- **AIM OF THE TASK**
Rewrite the listing below, swapping every "thumbnail" for "tile" and leaving everything else as it is.

- **SOURCE DATA**

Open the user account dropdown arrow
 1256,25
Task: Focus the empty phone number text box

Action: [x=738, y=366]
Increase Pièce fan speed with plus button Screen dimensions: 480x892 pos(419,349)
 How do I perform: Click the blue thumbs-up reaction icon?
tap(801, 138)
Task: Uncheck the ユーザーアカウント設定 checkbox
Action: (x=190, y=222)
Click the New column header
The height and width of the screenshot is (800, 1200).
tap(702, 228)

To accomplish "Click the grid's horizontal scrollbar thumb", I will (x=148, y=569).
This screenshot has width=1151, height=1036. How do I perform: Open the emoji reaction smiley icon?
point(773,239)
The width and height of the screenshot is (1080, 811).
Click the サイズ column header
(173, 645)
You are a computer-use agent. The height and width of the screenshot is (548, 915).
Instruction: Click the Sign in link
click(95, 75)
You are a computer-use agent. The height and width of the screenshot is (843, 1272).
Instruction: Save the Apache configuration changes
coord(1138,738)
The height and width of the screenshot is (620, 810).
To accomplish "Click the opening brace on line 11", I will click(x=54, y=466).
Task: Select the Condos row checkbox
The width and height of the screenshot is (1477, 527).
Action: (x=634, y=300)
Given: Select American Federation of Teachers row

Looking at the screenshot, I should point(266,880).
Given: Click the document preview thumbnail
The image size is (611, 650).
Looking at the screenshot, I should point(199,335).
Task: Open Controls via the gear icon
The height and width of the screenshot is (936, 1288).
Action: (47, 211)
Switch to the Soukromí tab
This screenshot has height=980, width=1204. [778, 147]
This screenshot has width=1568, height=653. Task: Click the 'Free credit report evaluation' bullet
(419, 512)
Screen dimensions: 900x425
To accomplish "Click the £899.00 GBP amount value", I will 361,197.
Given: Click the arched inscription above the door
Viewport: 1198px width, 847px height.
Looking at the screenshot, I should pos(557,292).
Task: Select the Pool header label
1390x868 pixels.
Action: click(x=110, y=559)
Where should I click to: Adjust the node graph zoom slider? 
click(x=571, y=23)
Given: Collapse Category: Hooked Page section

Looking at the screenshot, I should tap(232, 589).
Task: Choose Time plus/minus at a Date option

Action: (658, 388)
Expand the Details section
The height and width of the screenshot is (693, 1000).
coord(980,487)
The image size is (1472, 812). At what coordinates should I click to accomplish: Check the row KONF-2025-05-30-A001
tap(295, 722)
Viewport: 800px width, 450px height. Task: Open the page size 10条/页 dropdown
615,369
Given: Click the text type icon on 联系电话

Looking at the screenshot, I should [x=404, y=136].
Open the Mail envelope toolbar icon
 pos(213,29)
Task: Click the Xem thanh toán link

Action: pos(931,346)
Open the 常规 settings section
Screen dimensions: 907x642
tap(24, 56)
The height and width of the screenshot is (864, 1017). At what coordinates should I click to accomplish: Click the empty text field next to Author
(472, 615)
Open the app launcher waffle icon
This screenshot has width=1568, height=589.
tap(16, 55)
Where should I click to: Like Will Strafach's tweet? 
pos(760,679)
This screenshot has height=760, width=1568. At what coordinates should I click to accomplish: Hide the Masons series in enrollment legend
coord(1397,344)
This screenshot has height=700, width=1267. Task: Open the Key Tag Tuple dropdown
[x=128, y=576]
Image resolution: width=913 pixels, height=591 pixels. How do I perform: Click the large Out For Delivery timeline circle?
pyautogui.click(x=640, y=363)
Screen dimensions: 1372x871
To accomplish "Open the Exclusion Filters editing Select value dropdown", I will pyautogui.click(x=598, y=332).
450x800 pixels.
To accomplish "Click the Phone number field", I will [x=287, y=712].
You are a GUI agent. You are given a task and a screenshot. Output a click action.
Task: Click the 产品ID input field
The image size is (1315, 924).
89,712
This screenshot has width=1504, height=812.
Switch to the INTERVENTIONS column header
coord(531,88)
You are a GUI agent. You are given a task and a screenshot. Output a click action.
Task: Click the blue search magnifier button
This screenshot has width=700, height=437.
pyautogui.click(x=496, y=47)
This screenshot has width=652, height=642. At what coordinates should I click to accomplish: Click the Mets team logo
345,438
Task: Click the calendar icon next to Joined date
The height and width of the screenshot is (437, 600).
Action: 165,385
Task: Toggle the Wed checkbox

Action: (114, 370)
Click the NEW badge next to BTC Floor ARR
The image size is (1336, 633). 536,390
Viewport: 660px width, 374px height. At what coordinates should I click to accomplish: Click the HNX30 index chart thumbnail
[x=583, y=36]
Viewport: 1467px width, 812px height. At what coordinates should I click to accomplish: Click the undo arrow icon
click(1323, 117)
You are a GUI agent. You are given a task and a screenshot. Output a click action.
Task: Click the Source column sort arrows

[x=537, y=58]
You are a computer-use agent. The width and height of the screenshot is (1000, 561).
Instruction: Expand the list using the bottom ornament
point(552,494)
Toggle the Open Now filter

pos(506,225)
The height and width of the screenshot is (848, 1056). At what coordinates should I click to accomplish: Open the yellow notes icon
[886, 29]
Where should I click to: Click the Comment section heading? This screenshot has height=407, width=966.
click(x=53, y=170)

- **ANSWER**
Open the user account dropdown arrow
 1256,25
Task: Focus the empty phone number text box

Action: [x=738, y=366]
Increase Pièce fan speed with plus button Screen dimensions: 480x892 pos(419,349)
 How do I perform: Click the blue thumbs-up reaction icon?
tap(801, 138)
Task: Uncheck the ユーザーアカウント設定 checkbox
Action: (x=190, y=222)
Click the New column header
The height and width of the screenshot is (800, 1200).
tap(702, 228)

To accomplish "Click the grid's horizontal scrollbar thumb", I will (x=148, y=569).
This screenshot has width=1151, height=1036. How do I perform: Open the emoji reaction smiley icon?
point(773,239)
The width and height of the screenshot is (1080, 811).
Click the サイズ column header
(173, 645)
You are a computer-use agent. The height and width of the screenshot is (548, 915).
Instruction: Click the Sign in link
click(95, 75)
You are a computer-use agent. The height and width of the screenshot is (843, 1272).
Instruction: Save the Apache configuration changes
coord(1138,738)
The height and width of the screenshot is (620, 810).
To accomplish "Click the opening brace on line 11", I will click(x=54, y=466).
Task: Select the Condos row checkbox
The width and height of the screenshot is (1477, 527).
Action: (x=634, y=300)
Given: Select American Federation of Teachers row

Looking at the screenshot, I should point(266,880).
Given: Click the document preview tile
The image size is (611, 650).
Looking at the screenshot, I should point(199,335).
Task: Open Controls via the gear icon
The height and width of the screenshot is (936, 1288).
Action: (47, 211)
Switch to the Soukromí tab
This screenshot has height=980, width=1204. [778, 147]
This screenshot has width=1568, height=653. Task: Click the 'Free credit report evaluation' bullet
(419, 512)
Screen dimensions: 900x425
To accomplish "Click the £899.00 GBP amount value", I will 361,197.
Given: Click the arched inscription above the door
Viewport: 1198px width, 847px height.
Looking at the screenshot, I should pos(557,292).
Task: Select the Pool header label
1390x868 pixels.
Action: click(x=110, y=559)
Where should I click to: Adjust the node graph zoom slider? 
click(x=571, y=23)
Given: Collapse Category: Hooked Page section

Looking at the screenshot, I should tap(232, 589).
Task: Choose Time plus/minus at a Date option

Action: (658, 388)
Expand the Details section
The height and width of the screenshot is (693, 1000).
coord(980,487)
The image size is (1472, 812). At what coordinates should I click to accomplish: Check the row KONF-2025-05-30-A001
tap(295, 722)
Viewport: 800px width, 450px height. Task: Open the page size 10条/页 dropdown
615,369
Given: Click the text type icon on 联系电话

Looking at the screenshot, I should [x=404, y=136].
Open the Mail envelope toolbar icon
 pos(213,29)
Task: Click the Xem thanh toán link

Action: pos(931,346)
Open the 常规 settings section
Screen dimensions: 907x642
tap(24, 56)
The height and width of the screenshot is (864, 1017). At what coordinates should I click to accomplish: Click the empty text field next to Author
(472, 615)
Open the app launcher waffle icon
This screenshot has width=1568, height=589.
tap(16, 55)
Where should I click to: Like Will Strafach's tweet? 
pos(760,679)
This screenshot has height=760, width=1568. At what coordinates should I click to accomplish: Hide the Masons series in enrollment legend
coord(1397,344)
This screenshot has height=700, width=1267. Task: Open the Key Tag Tuple dropdown
[x=128, y=576]
Image resolution: width=913 pixels, height=591 pixels. How do I perform: Click the large Out For Delivery timeline circle?
pyautogui.click(x=640, y=363)
Screen dimensions: 1372x871
To accomplish "Open the Exclusion Filters editing Select value dropdown", I will pyautogui.click(x=598, y=332).
450x800 pixels.
To accomplish "Click the Phone number field", I will [x=287, y=712].
You are a GUI agent. You are given a task and a screenshot. Output a click action.
Task: Click the 产品ID input field
The image size is (1315, 924).
89,712
This screenshot has width=1504, height=812.
Switch to the INTERVENTIONS column header
coord(531,88)
You are a GUI agent. You are given a task and a screenshot. Output a click action.
Task: Click the blue search magnifier button
This screenshot has width=700, height=437.
pyautogui.click(x=496, y=47)
This screenshot has width=652, height=642. At what coordinates should I click to accomplish: Click the Mets team logo
345,438
Task: Click the calendar icon next to Joined date
The height and width of the screenshot is (437, 600).
Action: 165,385
Task: Toggle the Wed checkbox

Action: (114, 370)
Click the NEW badge next to BTC Floor ARR
The image size is (1336, 633). 536,390
Viewport: 660px width, 374px height. At what coordinates should I click to accomplish: Click the HNX30 index chart tile
[x=583, y=36]
Viewport: 1467px width, 812px height. At what coordinates should I click to accomplish: Click the undo arrow icon
click(1323, 117)
You are a GUI agent. You are given a task and a screenshot. Output a click action.
Task: Click the Source column sort arrows

[x=537, y=58]
You are a computer-use agent. The width and height of the screenshot is (1000, 561).
Instruction: Expand the list using the bottom ornament
point(552,494)
Toggle the Open Now filter

pos(506,225)
The height and width of the screenshot is (848, 1056). At what coordinates should I click to accomplish: Open the yellow notes icon
[886, 29]
Where should I click to: Click the Comment section heading? This screenshot has height=407, width=966.
click(x=53, y=170)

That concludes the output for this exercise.